Tuesday, May 27, 2008

extraordinary secrets from ordinary lives

I had a lapse in judgment that resulted in a string of exceedingly embarrassing events which I would rather not divulge to anyone other than those who already know. There were things involved which I would have preferred to remember, if only to have some kind of way to defend myself. I suppose that it's a lesson learned the hard way, but this was one lesson I wouldn't have minded getting the cliffnotes for.

Anyway, trust is a hard thing to keep these days. It's also a hard thing to dole out. How can you keep trusting when every time you think it's okay to tell someone something, that person will inevitably reveal the secret, and usually to the person intended to keep the secret from in the first place.

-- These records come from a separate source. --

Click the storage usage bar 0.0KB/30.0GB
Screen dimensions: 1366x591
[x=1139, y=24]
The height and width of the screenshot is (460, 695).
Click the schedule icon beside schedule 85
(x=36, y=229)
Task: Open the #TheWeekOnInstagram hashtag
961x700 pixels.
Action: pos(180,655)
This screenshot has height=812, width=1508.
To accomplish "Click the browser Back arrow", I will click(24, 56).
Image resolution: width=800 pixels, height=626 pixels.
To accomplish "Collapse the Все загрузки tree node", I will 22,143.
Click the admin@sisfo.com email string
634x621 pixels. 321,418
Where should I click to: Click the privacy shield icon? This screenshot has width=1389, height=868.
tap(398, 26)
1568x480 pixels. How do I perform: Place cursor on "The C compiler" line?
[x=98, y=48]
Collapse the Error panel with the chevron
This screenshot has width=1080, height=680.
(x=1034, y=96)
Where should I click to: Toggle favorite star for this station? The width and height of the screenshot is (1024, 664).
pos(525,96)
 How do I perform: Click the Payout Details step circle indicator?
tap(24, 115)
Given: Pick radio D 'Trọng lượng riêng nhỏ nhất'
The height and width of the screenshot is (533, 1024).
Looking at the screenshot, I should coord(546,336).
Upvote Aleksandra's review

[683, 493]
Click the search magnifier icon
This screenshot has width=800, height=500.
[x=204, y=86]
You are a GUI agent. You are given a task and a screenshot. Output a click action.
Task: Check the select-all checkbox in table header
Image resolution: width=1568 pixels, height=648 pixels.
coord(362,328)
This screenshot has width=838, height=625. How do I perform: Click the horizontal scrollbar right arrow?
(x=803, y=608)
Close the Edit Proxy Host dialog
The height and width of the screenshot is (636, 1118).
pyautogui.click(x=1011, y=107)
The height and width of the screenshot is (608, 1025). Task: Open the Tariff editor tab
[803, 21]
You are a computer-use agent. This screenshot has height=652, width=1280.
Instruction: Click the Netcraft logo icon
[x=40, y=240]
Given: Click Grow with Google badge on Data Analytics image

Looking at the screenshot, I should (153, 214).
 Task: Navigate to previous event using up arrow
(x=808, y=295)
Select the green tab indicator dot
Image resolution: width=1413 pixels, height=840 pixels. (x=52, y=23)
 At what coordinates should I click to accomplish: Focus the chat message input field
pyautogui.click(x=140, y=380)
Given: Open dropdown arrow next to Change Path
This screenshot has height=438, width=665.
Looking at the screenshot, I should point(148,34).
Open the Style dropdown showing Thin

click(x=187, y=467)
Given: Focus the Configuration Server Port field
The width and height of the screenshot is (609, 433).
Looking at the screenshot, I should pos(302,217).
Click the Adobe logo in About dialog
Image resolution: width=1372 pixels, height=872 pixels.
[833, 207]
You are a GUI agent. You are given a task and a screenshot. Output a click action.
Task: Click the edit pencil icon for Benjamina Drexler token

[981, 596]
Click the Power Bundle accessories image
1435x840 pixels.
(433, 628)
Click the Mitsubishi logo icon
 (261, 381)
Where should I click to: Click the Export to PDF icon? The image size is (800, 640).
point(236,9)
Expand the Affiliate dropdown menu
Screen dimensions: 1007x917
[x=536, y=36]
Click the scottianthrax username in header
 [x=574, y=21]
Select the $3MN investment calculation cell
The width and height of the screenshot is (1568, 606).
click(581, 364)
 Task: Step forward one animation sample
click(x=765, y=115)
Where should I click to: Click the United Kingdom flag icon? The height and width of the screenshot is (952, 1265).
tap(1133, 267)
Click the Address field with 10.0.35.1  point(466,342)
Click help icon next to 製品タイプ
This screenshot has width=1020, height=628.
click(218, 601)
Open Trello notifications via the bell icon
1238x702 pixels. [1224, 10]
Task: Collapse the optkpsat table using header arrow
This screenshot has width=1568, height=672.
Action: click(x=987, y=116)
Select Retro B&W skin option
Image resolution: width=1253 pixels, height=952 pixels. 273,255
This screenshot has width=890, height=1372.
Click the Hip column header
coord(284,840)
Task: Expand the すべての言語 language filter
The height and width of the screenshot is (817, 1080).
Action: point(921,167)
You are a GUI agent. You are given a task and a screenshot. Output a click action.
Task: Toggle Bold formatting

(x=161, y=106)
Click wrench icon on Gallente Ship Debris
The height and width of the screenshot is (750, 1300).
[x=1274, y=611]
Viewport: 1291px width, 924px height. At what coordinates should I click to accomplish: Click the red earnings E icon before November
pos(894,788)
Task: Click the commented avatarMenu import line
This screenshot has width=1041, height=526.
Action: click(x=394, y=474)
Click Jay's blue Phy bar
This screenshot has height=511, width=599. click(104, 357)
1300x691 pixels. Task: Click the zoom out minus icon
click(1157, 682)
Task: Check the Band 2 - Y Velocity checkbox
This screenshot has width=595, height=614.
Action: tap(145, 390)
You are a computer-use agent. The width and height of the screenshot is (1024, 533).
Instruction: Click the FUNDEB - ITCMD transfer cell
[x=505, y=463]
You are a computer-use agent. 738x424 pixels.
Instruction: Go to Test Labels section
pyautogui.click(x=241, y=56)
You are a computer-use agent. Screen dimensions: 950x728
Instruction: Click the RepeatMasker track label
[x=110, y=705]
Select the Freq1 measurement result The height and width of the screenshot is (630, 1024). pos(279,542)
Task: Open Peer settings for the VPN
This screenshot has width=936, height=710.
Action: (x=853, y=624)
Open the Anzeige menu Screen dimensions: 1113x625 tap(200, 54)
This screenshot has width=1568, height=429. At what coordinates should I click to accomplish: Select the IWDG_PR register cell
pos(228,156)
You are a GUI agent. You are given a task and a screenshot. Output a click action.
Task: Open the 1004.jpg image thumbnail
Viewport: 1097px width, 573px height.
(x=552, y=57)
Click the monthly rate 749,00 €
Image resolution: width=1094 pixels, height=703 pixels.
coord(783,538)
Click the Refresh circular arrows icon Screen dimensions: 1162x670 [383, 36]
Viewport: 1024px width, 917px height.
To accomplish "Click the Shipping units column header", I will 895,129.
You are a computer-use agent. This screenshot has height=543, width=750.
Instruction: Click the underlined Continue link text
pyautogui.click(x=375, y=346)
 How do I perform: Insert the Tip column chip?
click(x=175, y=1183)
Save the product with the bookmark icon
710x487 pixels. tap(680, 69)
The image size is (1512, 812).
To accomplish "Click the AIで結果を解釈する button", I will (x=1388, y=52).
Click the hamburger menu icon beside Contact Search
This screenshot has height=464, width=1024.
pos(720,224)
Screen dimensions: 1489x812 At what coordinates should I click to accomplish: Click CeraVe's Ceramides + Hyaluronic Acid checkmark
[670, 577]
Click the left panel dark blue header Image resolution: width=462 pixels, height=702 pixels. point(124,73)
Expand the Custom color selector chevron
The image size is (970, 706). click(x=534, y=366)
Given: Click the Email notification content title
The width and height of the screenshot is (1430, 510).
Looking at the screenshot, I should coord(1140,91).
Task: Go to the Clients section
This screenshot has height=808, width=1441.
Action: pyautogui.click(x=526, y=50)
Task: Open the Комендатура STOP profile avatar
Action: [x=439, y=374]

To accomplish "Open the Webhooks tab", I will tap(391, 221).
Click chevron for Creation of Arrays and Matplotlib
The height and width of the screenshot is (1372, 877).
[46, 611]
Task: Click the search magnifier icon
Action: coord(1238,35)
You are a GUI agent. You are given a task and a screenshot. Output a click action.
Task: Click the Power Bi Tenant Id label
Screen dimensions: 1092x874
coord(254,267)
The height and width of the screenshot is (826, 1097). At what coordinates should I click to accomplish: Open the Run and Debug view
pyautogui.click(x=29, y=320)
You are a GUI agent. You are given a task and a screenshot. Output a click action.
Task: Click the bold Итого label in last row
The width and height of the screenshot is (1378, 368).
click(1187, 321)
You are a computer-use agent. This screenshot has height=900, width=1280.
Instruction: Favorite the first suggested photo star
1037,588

We're reading The Scarlet Letter. Hester Prynne knew a bit about secrets. Arthur Dimmesdale, now there was a coward if I ever did read about one. You could argue that he had a reputation to uphold, a position to honor, a priestly duty to God to fulfill, but does the denial of your bastard child not count as sin?

I feel like, I have a lot of secrets. But somehow, when I sit down and try to list them, I can think of nothing. Maybe that's a sign that I'm more open than I think. Maybe it's just that I've hidden the secrets for so long, I can't even see them for myself anymore. I've shoved them in a corner so far and hidden within my mind that they've embedded themselves into the walls of my brain. An incongruous part of the complex human mind, no longer able to be studied under the ever-concerned eye of my conscience.

Do you know, I've always liked to think, the one you love most will make you cry, but the one who loves you most would rather die than make you shed a tear. I'm not sure that's true. But the first part is. For me, it's a lot more literal than I would've liked it to be, given previous incidents. On the other hand, I also realized that, much like that profound book I read months ago, someday, this pain will be useful to me.

Someday, this will have a purpose.

Until then, I may choose not to search for said purpose, lest I miss the pleasant details of a life better spent enjoying the moment rather than analyzing the future.